Tâches à accomplir ▸
**A.** D'après le texte fourni, combien de paysans armés se trouvaient à la porte de la ville au lever du jour ?
**B.** Traduisez en anglais cette phrase du texte fourni : « Le costume répond à l'homme ; il est fort simple : un chapeau bas de forme et large d'ailes, un caleçon de toile, une ceinture bleue et une chemise en font tous les frais. »
**C.** Prolongez le texte fourni sur les paysans de la Huerta à partir de sa dernière phrase.

Texte fourni ▸

La nuit, qui grandit tous les périls, s'écoula lentement dans la stupeur et dans l'attente. Je la passai en partie sur mon balcon; le silence était lugubre; on n'entendait pas une voix, pas un souffle dans cette ville en proie à la terreur, et où veillaient alors tant de passions violentes; de loin en loin seulement, une patrouille d'urbains passait sous ma fenêtre; les baïonnettes reluisaient à la clarté des lampes des madones; le cri de : ''Quien vive''? réveillait tout à coup l'écho des carrefours; puis tout se taisait, la patrouille se perdait dans l'ombre des rues, et la voix sépulcrale du ''Sereno'', resté maître de la place, criait tranquillement les heures et annonçait (d'où lui est venu son nom) que le temps était serein. Le guet disait vrai, car le ciel était d'une sérénité parfaite; il rayonnait d'étoiles, et la fraîcheur des brises nocturnes éteignait les feux dévorans de ces ardentes journées caniculaires.
 
L'évènement ne justifia ni les terreurs, ni les nouvelles de la soirée, la tranquillité de la nuit ne fut pas troublée; mais au jour, on annonça que la Huerta était aux portes de la ville et demandait à entrer : soit que le caracol eût ou non sonné, il y avait en effet à la porte cinq à six cents paysans armés de sabres et d'escopettes. C'était une véritable troupe de Bédouins, et à leur aspect, je compris l'effroi qu'ils inspirent. Qu'on se figure de larges figures basanées avec des dents blanches et des yeux fauves, de longs cheveux pendans sur les épaules à la manière des guerriers goths, des jambes nues et brûlées du soleil, et l'on aura peine à reconnaître des Européens à ce portrait. Le costume répond à l'homme ; il est fort simple : un chapeau bas de forme et large d'ailes, un caleçon de toile, une ceinture bleue et une chemise en font tous les frais. Quelques-uns y ajoutent un gilet de velours noir ou cramoisi orné de boutons d'argent; c'est la pièce de luxe de la toilette rustique, et les riches seuls peuvent se la donner; mais riches ou pauvres, tous portent sur l'épaule, comme leurs voisins les Catalans, une grosse couverture de laine qui leur sert à la fois de lit et de manteau. Quant à la chaussure, ils n'en connaissent pas d'autres que les ''alpargatas'' indigènes, sorte de sandales de corde qui s'attachent au pied comme la calandrelle calabraise. Ils aiment de passion les chevaux, sont bons cavaliers, et comme les Maures, ils montent fort court. Quant à leurs femmes, elles sont ardentes et belles; mais leur costume n'a de remarquable qu'un élégant corset de soie qui serre de fort près la taille, et une grosse épingle d'argent à tête sculptée qu'elles passent dans leurs cheveux, ainsi que les paysannes d'Albano.

Entrées fournies ▸
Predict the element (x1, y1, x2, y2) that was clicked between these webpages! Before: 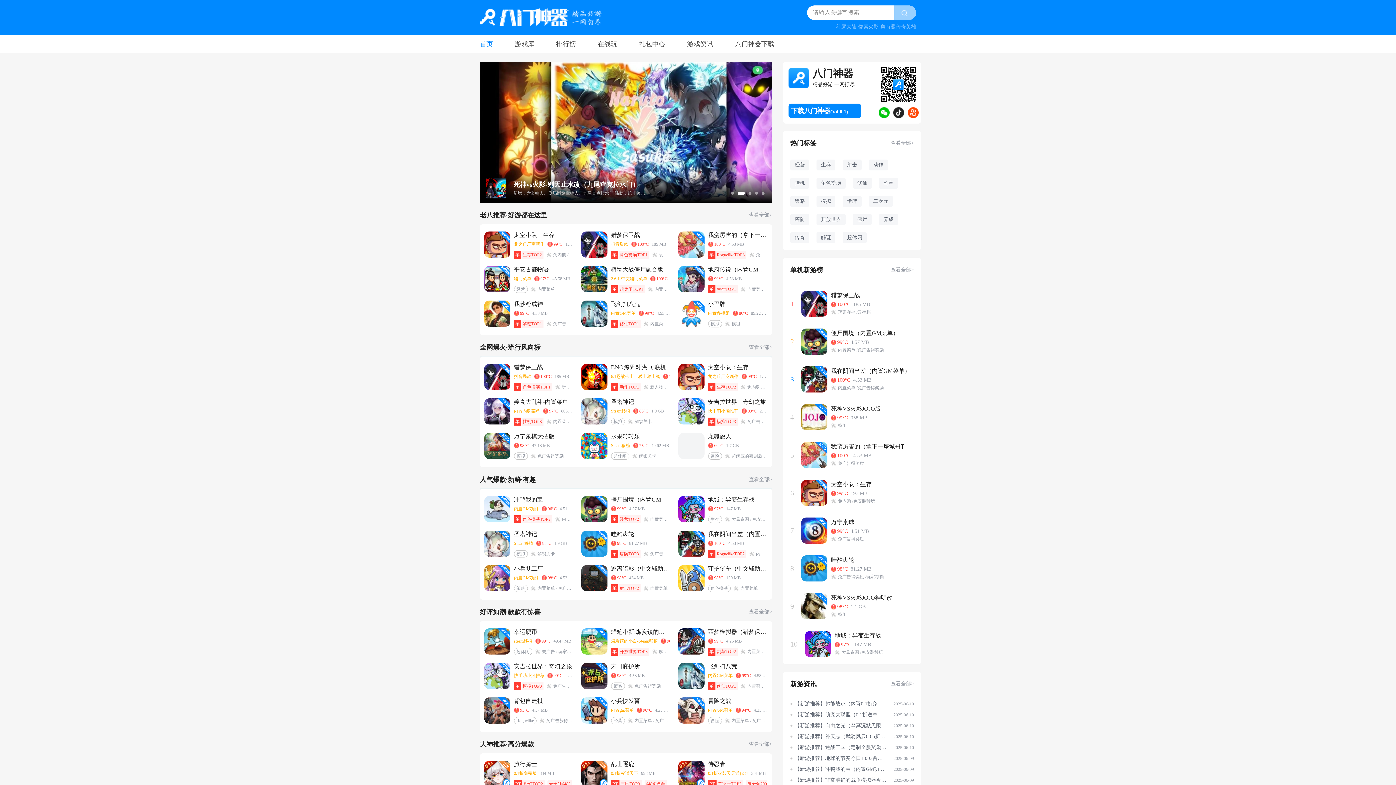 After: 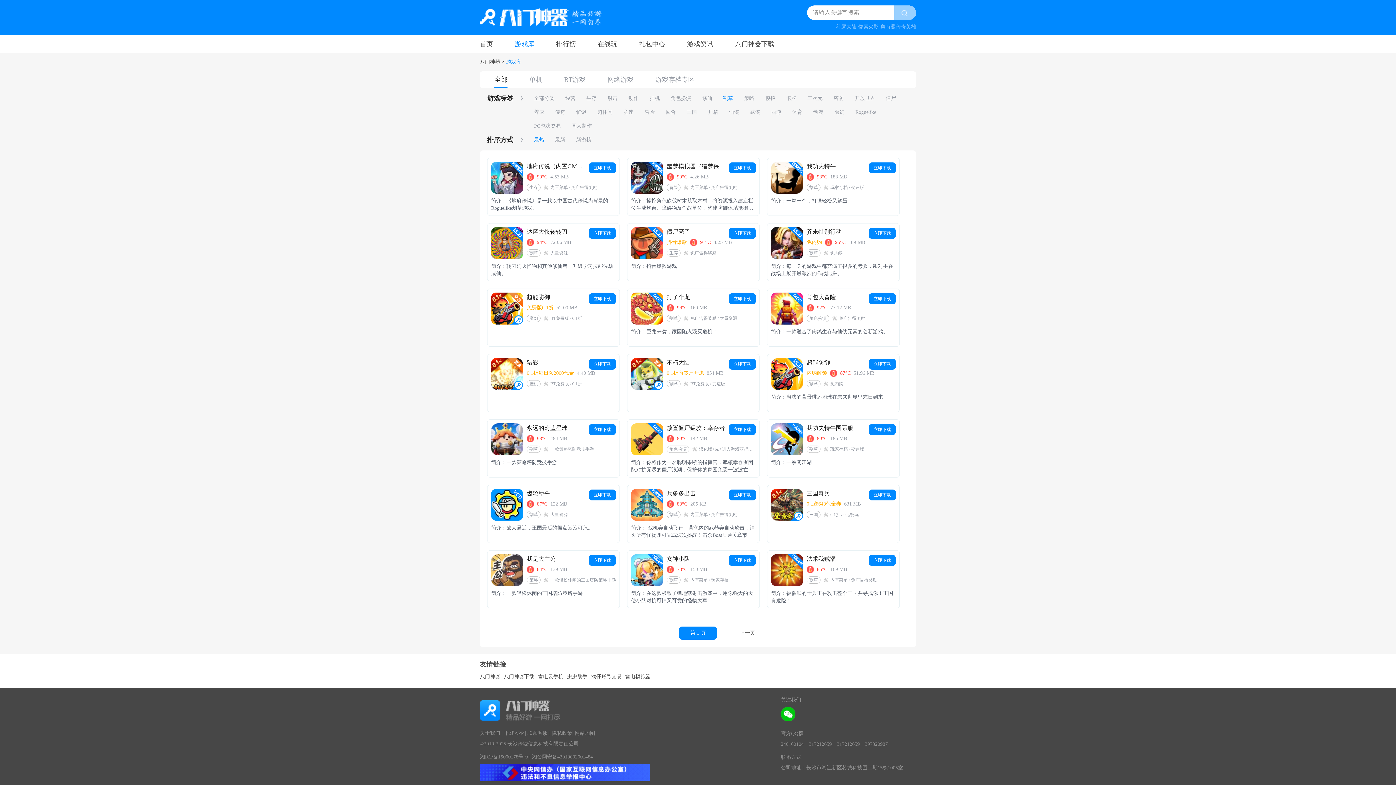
---
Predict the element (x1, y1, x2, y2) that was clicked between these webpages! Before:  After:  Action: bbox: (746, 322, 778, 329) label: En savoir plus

Réponses rédigées ▸
**A.** Il y avait cinq à six cents paysans armés de sabres et d'escopettes.

**B.** The costume suits the man; it is very simple: a low-crowned, wide-brimmed hat, linen drawers, a blue sash and a shirt make up the whole of it.

**C.**
 
Cette tribu est la plus sauvage de toute la Péninsule, et nulle part les meurtres ne sont plus communs, surtout quand souffle un certain vent d'Afrique, qui exerce un tel empire sur ces organisations indomptées, que les tribunaux ont dû l'admettre comme circonstance atténuante. Ici ce n'est pas l'oisiveté qui conseille le crime, car nul homme n'est plus laborieux, nul plus dur à la peine que le paysan valencien. Il passe ses journées dans l'eau des rizières, et la nuit, au lieu de se reposer, il prend son escopette et s'en va, quoique dévot, explorer les grands chemins. Sa rencontre est funeste, car il commence presque toujours par tuer. L'Andalou est plus humain, il se contente de la bourse; il est bien rare qu'il prenne aussi la vie.
 
Tels étaient les hommes qui assiégeaient, à l'aurore, les portes de Valence. Les sabres et les escopettes dont ils étaient armés leur donnaient une physionomie encore plus farouche. Mais la politique n'entrait pour rien dans leur expédition : ils ne venaient ni venger les suppliciés de la veille, ni prêter main-forte aux constitutionnels; ils ne songeaient ni à piller la ville ni à tuer les bourgeois; leurs prétentions étaient plus modestes : ils demandaient la suppression des droits d'octroi. On parlementa quelques instans; mais les bourgeois étaient trop heureux de s'en tirer à si bon marché pour ne pas capituler. Les droits furent supprimés, et, après trente-six heures de clôture, les portes furent rouvertes à neuf heures du matin. Il en était temps, car on commençait à manquer de vivres, et la disette approchait.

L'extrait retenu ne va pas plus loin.